And maybe that’s the worst part, that you didn’t choose this (which is rather sickening to acknowledge). No matter how much was going wrong, how deeply you two were capable of hurting each other, at the end of the day, the decision to separate was forced upon you. You briefly don’t even want to get back together, only that you could re-do the night of the breakup with the knowledge that no matter what you were going to do, they weren’t going to give in. You would have been cool, and dignified, and would have ended things with a bit of dignity and maturity, instead of throwing a tantrum like a child in the face of inevitability.

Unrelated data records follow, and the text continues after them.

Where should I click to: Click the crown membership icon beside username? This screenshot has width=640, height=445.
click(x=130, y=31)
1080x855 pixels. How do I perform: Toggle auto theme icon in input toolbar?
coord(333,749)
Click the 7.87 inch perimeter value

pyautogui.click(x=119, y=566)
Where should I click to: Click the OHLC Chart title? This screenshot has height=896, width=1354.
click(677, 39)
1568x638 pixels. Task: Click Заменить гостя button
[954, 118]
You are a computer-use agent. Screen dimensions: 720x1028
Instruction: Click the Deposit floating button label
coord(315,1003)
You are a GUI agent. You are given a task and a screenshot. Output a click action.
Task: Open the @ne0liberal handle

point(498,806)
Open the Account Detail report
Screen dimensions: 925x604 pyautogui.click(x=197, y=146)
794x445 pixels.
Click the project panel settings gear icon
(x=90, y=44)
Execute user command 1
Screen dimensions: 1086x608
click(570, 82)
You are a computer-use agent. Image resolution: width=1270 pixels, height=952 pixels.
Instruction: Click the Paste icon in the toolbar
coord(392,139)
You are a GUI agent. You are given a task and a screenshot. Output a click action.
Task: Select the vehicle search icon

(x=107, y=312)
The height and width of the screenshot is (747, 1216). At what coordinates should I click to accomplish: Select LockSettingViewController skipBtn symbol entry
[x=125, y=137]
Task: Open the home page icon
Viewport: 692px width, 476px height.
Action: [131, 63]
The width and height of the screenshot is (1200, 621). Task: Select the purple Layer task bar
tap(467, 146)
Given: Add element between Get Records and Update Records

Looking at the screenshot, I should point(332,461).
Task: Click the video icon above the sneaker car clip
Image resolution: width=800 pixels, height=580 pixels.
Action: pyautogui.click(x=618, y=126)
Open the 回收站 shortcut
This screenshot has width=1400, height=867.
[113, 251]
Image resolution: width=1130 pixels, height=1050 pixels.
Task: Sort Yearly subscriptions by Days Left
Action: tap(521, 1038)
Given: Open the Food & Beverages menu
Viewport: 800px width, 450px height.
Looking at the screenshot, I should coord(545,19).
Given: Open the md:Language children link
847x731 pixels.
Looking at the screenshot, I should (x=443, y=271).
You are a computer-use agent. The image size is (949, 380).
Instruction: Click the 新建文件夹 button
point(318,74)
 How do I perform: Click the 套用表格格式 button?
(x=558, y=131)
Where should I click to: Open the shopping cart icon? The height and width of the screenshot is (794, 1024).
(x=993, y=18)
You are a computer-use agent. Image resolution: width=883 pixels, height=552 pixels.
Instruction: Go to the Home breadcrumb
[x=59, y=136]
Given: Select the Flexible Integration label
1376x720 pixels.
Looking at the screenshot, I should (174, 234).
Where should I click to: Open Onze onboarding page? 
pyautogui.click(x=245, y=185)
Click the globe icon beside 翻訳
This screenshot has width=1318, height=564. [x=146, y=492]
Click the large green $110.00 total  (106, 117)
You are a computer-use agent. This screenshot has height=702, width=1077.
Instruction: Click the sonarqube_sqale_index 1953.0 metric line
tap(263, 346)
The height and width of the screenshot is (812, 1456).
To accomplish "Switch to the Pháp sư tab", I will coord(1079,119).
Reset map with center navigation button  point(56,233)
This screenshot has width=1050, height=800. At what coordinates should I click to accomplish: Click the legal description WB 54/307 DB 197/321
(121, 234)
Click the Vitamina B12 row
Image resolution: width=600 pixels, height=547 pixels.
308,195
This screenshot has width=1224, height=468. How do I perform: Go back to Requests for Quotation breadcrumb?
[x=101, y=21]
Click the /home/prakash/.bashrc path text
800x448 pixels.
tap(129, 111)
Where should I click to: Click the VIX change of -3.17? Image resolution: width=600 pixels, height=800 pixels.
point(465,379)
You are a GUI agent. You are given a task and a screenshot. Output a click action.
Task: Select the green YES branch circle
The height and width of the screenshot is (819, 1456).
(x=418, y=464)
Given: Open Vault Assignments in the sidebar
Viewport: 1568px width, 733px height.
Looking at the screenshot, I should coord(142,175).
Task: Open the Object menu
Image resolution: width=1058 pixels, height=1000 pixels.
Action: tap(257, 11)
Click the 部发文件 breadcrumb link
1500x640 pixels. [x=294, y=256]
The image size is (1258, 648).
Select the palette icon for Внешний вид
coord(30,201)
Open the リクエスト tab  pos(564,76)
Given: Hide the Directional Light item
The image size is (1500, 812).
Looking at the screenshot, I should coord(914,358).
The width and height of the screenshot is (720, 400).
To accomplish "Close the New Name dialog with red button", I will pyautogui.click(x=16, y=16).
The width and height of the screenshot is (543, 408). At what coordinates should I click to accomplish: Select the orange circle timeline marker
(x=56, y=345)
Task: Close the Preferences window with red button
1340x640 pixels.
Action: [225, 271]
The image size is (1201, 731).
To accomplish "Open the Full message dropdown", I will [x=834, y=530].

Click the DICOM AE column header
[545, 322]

In any case, it’s over now, and save for a bit of humiliation about the circumstances of the ending, there is nothing left to do but mourn. Suddenly, every time you get within a few feet of your phone, the urge to call them and hang up or send a cryptic text message becomes overwhelming. You keep waiting, hoping against hope, that whenever the little tinny buzz of a message goes off, it will be them. Of course, it’s never them, because they are capable of being mature and actually handling this separation with the space that is required. But you hope that they’re struggling not to talk to you, too. You watch them sign on and off of Gchat and for each stretch that they’re online, you hold your breath. You let your mouse hover over their name. You start a million messages before erasing them like a coward. You will them to talk to you, but they don’t.

Every song you listen to either makes your chest swell with nostalgia, or makes you burst into tears. You’ve had to pull over while driving several times because you could no longer see, and even in your state, you realize that driving while sobbing uncontrollably is a safety hazard. You resign to not listen to music, or only listen to happy music — but it comes at you from all directions. Even standing in a bar with friends who’ve taken you out, insistant that you “get over this” and “get back out there,” you’re not safe from the kind of beautiful, painful song that cuts through the ambiance like a laser and destroys your night. One moment, you are almost having a good time, making small talk and swaying to the music, well-lubricated by alcohol but not drunk enough to start making ugly calls, the next, you are dashing into the bathroom as tears well up hot in the corner of your eyes, hoping no one saw your minor breakdown over the song you two used to sing to each other.

Time passes, and passes, and the pain of not being with them becomes more of a dull ache, something that is uncomfortable but can be lived with, like a still-serious prognosis that is mercifully no longer terminal. You begin to feel capable again, like all of your successes and joys aren’t palpably dulled because they can’t be shared with the person you love. Even the sweet, if distant, concept of loving another person becomes a possibility — something you couldn’t do right now, but one day might be able to, and the idea is pleasant and comforting. Everything is turning up, and though things are difficult, the pain is no longer completely obscuring the beauties of your life. That is, of course, until you see it.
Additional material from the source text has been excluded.